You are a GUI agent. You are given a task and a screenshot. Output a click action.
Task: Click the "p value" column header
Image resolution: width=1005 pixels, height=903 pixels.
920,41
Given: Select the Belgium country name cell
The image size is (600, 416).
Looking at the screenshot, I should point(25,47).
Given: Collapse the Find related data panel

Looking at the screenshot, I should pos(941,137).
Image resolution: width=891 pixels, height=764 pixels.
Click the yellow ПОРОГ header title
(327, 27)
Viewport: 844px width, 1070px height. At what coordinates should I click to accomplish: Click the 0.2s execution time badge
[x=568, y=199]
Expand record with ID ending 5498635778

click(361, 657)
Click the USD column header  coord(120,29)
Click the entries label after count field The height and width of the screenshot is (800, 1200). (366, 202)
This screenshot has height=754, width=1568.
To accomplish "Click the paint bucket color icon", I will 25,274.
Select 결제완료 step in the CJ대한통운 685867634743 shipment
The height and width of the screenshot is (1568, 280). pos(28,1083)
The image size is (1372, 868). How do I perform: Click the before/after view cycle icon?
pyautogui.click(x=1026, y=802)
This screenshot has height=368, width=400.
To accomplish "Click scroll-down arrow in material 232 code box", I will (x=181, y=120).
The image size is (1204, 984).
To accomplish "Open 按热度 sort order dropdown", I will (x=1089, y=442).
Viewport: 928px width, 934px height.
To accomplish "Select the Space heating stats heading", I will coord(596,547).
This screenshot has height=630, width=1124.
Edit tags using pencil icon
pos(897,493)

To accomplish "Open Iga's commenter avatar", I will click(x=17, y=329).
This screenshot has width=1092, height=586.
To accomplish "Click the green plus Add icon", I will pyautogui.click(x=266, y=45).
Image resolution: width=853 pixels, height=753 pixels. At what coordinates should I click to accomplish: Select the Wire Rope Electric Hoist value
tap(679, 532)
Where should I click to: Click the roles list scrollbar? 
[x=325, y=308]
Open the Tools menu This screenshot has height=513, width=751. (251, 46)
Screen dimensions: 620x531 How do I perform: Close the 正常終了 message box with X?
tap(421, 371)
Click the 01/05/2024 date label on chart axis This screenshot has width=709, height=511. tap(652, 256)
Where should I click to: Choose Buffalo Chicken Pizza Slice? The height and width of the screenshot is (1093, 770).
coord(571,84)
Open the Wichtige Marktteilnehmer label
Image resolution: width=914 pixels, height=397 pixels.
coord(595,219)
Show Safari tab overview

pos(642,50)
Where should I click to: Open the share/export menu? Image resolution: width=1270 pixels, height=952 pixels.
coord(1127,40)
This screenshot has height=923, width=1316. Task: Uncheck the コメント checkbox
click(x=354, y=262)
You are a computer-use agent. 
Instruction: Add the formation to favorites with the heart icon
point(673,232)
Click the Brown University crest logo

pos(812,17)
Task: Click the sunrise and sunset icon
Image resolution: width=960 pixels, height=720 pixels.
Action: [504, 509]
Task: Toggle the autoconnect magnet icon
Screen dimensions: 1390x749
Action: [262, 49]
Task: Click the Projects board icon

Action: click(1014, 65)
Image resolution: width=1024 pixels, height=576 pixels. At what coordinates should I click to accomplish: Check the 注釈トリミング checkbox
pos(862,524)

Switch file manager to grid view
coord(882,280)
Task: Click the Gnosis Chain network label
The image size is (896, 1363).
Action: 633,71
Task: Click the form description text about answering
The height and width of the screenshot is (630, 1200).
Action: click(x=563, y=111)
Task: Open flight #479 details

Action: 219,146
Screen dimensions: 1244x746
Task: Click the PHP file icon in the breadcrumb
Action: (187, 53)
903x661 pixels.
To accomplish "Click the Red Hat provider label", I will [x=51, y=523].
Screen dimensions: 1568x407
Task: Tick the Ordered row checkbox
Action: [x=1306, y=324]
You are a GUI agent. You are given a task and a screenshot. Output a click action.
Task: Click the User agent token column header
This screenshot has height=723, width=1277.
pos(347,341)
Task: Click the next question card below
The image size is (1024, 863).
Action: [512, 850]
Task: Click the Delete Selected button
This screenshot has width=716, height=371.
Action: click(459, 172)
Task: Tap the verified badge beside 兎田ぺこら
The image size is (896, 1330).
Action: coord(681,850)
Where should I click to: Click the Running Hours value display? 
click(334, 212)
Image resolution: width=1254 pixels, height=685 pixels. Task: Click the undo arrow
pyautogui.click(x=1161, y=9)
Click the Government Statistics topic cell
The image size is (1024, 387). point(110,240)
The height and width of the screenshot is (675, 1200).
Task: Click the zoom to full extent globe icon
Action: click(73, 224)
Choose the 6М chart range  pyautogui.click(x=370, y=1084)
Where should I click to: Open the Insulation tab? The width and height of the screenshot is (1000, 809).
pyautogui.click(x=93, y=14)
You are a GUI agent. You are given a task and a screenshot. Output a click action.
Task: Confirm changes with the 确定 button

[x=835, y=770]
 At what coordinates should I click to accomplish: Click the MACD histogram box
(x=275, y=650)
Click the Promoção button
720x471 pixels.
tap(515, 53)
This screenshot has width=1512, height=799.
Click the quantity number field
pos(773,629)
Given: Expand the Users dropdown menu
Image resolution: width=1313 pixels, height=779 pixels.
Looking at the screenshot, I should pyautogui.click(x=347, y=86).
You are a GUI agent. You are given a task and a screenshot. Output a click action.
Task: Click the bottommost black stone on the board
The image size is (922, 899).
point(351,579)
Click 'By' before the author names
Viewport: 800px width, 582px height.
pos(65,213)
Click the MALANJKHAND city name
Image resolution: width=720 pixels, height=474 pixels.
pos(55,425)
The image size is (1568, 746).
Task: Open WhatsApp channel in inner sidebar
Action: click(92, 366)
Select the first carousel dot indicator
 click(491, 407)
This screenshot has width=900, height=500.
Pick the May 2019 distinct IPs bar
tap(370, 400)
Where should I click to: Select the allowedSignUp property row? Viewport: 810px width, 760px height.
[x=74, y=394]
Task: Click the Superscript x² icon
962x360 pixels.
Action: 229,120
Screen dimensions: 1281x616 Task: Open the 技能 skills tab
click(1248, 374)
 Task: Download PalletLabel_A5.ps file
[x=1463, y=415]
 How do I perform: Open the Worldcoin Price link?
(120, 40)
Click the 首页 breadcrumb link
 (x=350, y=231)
══════════════════════════════
[About this task] The answer must be a verbatim transcription of the entries above, from the first line through the line that contains "Image resolution: width=891", and nothing more.

[Worked solution]
You are a GUI agent. You are given a task and a screenshot. Output a click action.
Task: Click the "p value" column header
Image resolution: width=1005 pixels, height=903 pixels.
920,41
Given: Select the Belgium country name cell
The image size is (600, 416).
Looking at the screenshot, I should point(25,47).
Given: Collapse the Find related data panel

Looking at the screenshot, I should pos(941,137).
Image resolution: width=891 pixels, height=764 pixels.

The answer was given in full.